Sunday March 21, 2010
Many people are saying this contract is good for baseball because it proves that the small market teams can keep their big name talent.
1st let me say that I have an issue with calling Minnesota a small market team. Their DMA, or media market, is in the top 15 in baseball, unlike the Padres which is 29th according to Niellsen.
With their new stadium and new media contracts, the Twins revenues will rank in or near the top 10 teams.
Second, this sets a precedent that will make small market teams even less competitive.
Because no team can remain competitive for the long term with one player making such a large percentage of the ML payroll.
At $23 million, Mauer would make more than 33% of the Twins 2009 payroll of $65.299 million.
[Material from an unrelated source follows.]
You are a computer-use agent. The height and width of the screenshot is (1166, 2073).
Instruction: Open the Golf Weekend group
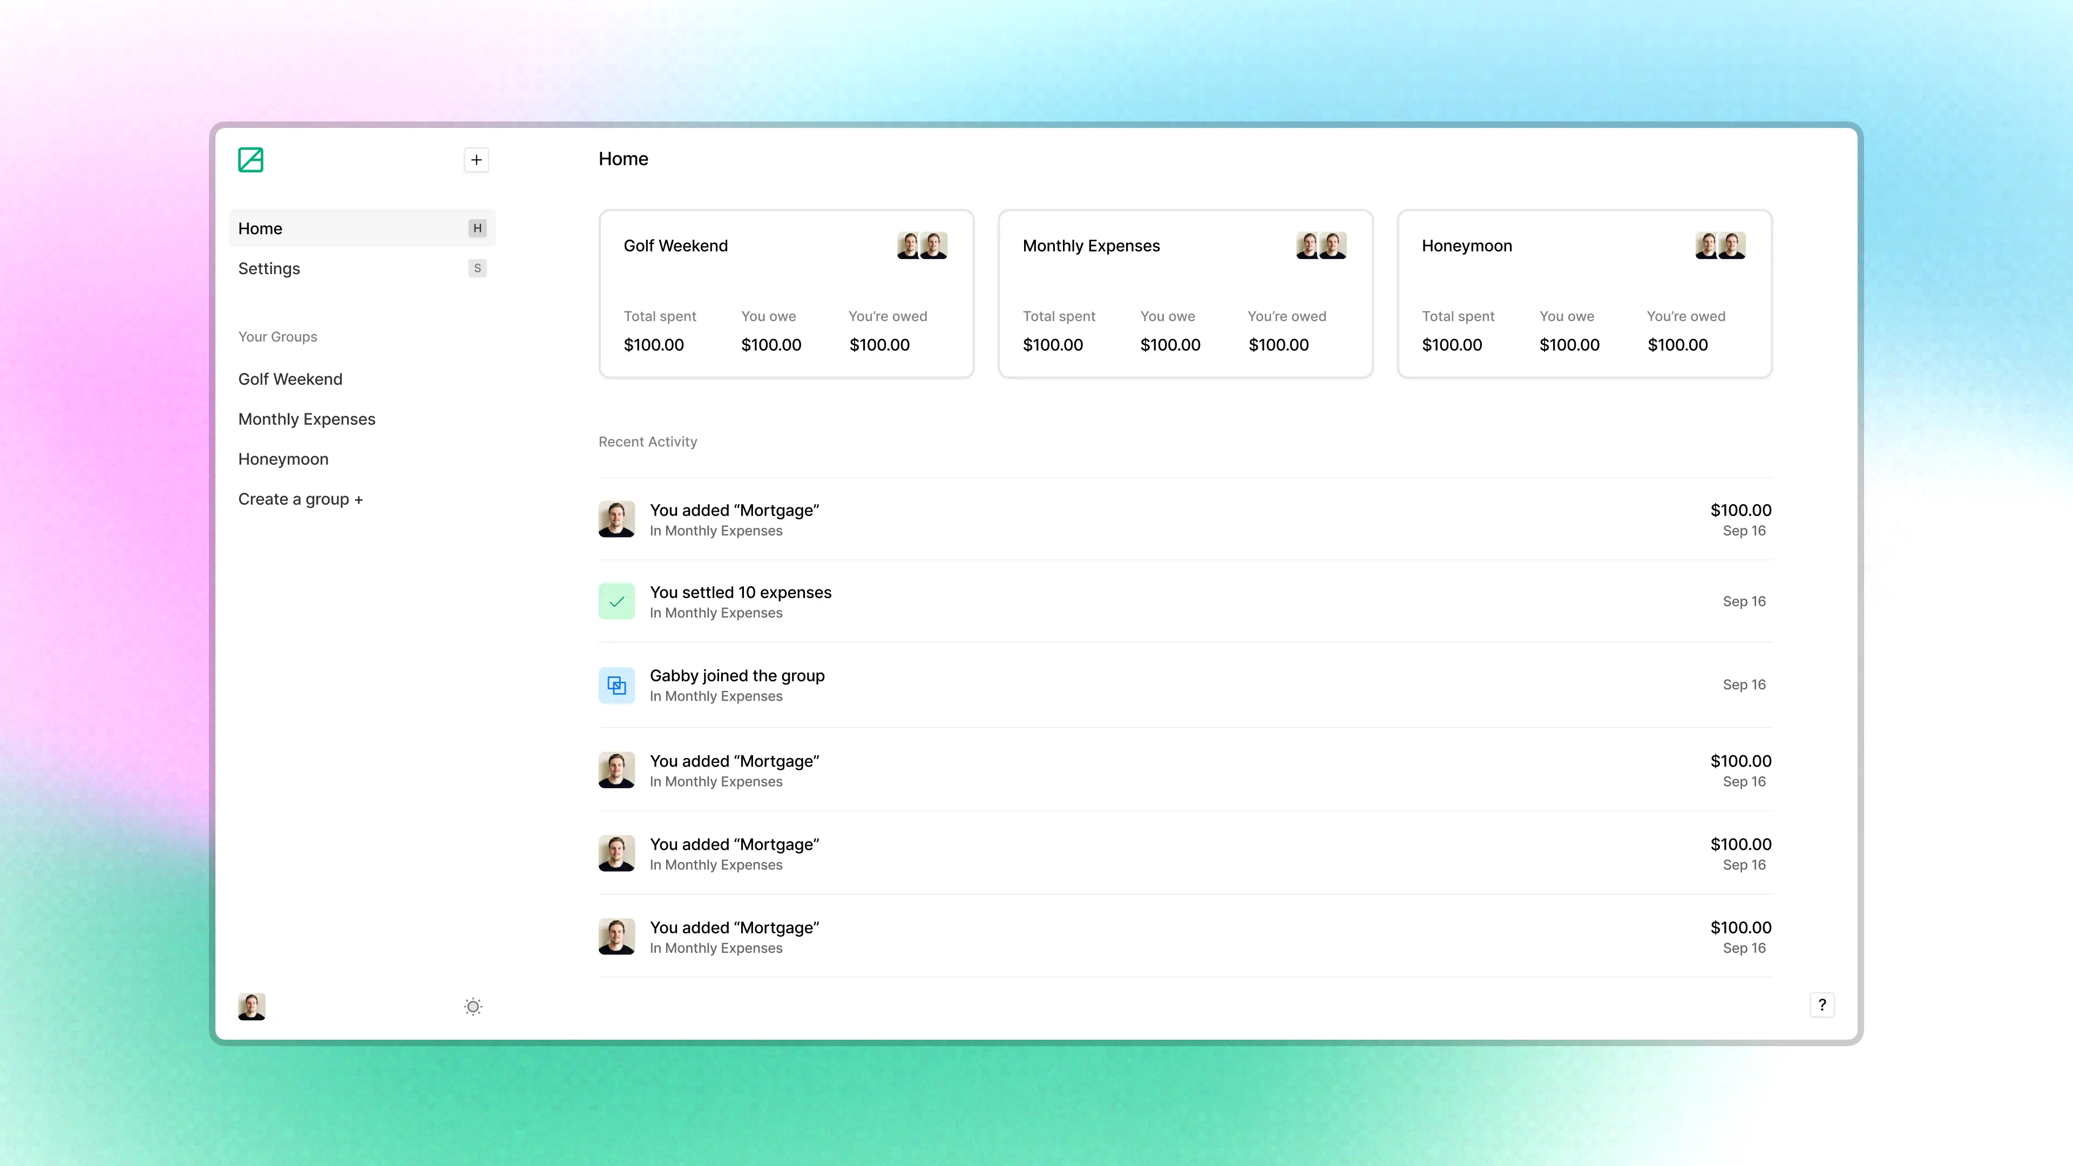(x=291, y=378)
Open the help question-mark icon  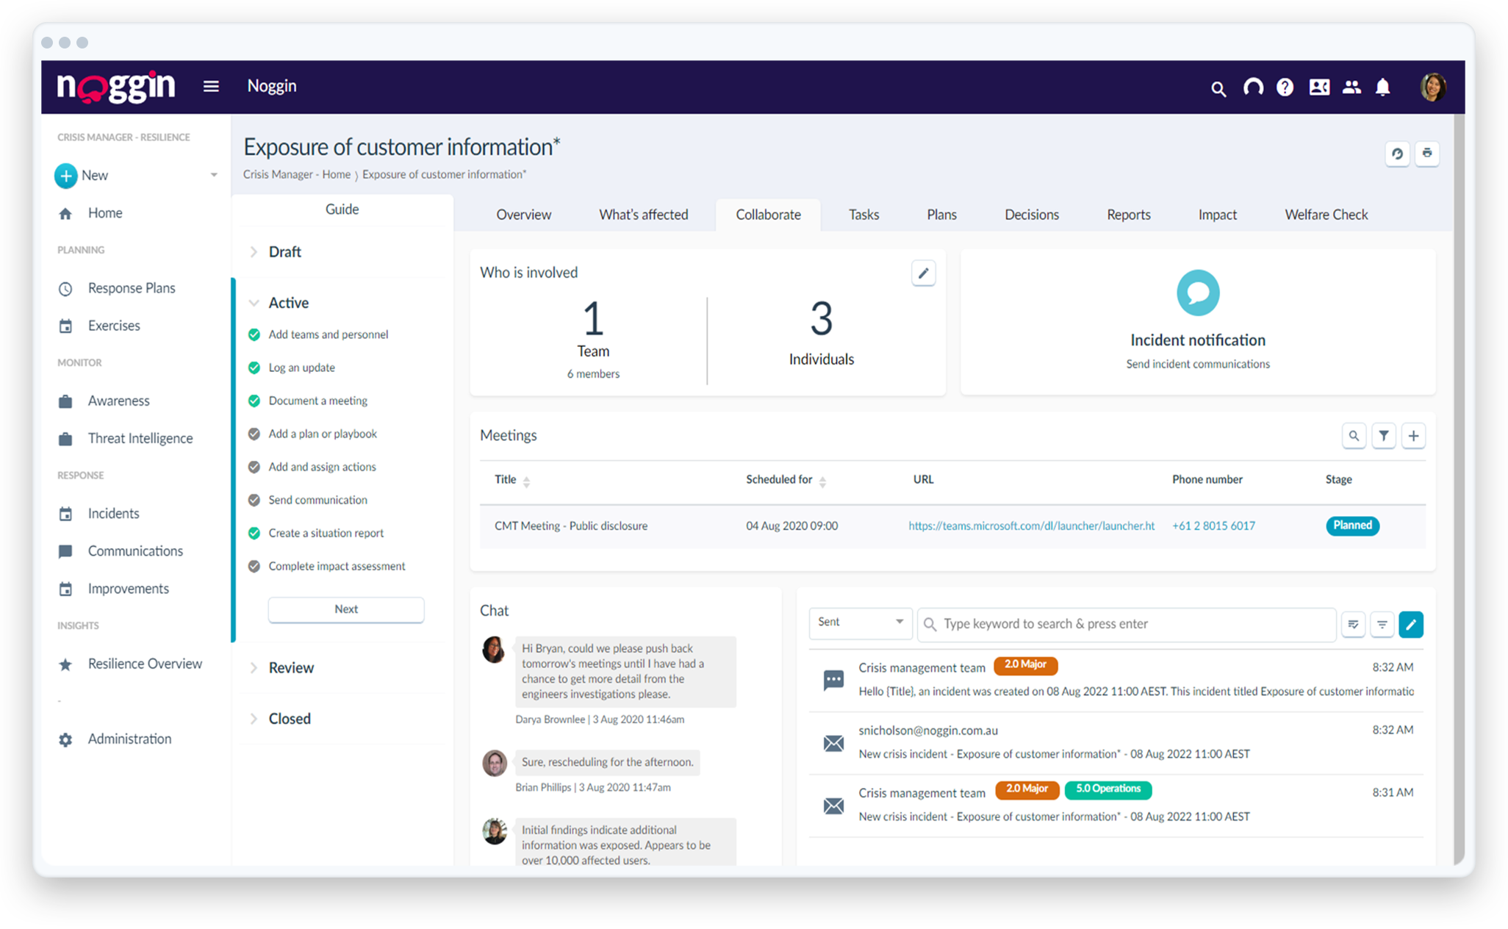click(x=1285, y=87)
Even at the $90-100 million that is being thrown around as their payroll of the future, 23 million is much more than 20%. With Mauer making $23 million, the Twins payroll has to be in the $115-$120 million range to make this contract tenable.
Otherwise it is still making up more than 20% of the MLB payroll for just one player and no team has been able to pay one player that much and stay competitive for more than one year.
According to Peter Gammons of ESPN, no team has ever made the World Series with one player making more than 20% of payroll and no team has won the World Series with one player making more than 16% of payroll.
To me the signing of Mauer will severely limit the Twins ability to contend in years to come.
To me this is not good for baseball. The Twins, long pointed to as a small market team that competes year in and year out, will likely not be able to compete after 2011.
Other small market teams forced to follow in the Twins footsteps by fan pressure to keep their top players, will not be able to compete either.
Today is a happy day for Twins fans and for the Mauer family, but a sad day for baseball as a whole.